イラン、米海軍の船舶2隻を拿捕 乗組員10人拘束

2016.01.13 Wed posted at 09:36 JST

ワシントン(CNN) 米国防当局高官は12日、ペルシャ湾を航行していた米海軍の小型船舶2隻がイランに拿捕(だほ)され、乗組員10人が拘束されたことを明らかにした。

同高官は、船舶が短時間ながらイラン領海に入っていたとの見方を示すとともに、事態はまもなく収拾に向かうだろうと述べた。

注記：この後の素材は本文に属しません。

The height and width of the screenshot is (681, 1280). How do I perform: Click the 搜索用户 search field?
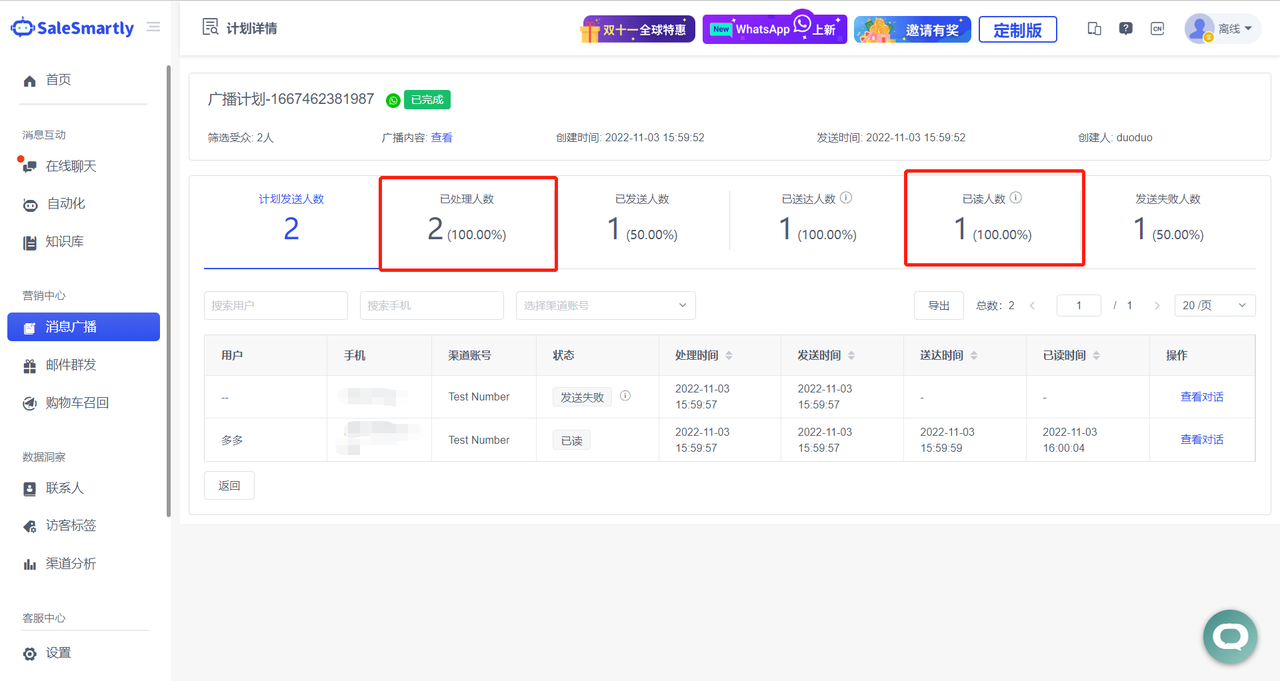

アーネスト米大統領報道官はCNNとのインタビューで「我々はイラン側から、兵士らが無事であり、まもなく航行を再開できるとの確証を得ている」と語った。

ただ米当局者によると、船舶がイランを出るのは13日の夜明け以降となる可能性がある。

米政権高官がCNNに語ったところによると、船舶はクウェートからバーレーンへ向かっていた。交信が途絶えたのはイラン領のファルシ島付近。意図的にイラン領海へ入ったのかどうかは明らかでない。国防当局高官によると、どちらの船からも救難信号は送られていなかった。

イランの政府系ファルス通信は、革命防衛隊(IRGC)が男性9人、女性1人の乗組員を「逮捕」したと伝えた。一方、国営イラン通信(IRNA)は、イラン海軍が船舶を「救助」したと伝えている。

米当局者によれば、ファルシ島周辺はイラン海軍よりはるかに攻撃的なIRGCの活動が盛んな海域とみられる。同当局者は、米船舶のうち1隻が失速し、イラン領海内へ漂流した可能性もあるとしている。

ファルス通信はまた、米船舶が機関銃3丁を装備していたと伝えた。IRGCが押収したGPS装置の記録によると、船舶はイラン領海の境界から1.6キロ余り侵入していたとみられる。

ローズ米大統領副補佐官(国家安全保障担当)はCNNに「我々は事態を認識し、早期収拾を図っている」と語った。ケリー米国務長官も事態収拾に向け、イラン外相と電話で会談した。

米大統領選の共和党候補らはただちにこの問題を取り上げ、オバマ政権の「弱さ」の表れだと批判した。オバマ大統領は現地時間12日夜、一般教書演説に臨む。

イラン核問題をめぐる最終合意に基づき、欧米側は近く同国への経済制裁を解除する見通しとされるが、その手続きに影響が出る可能性も指摘されている。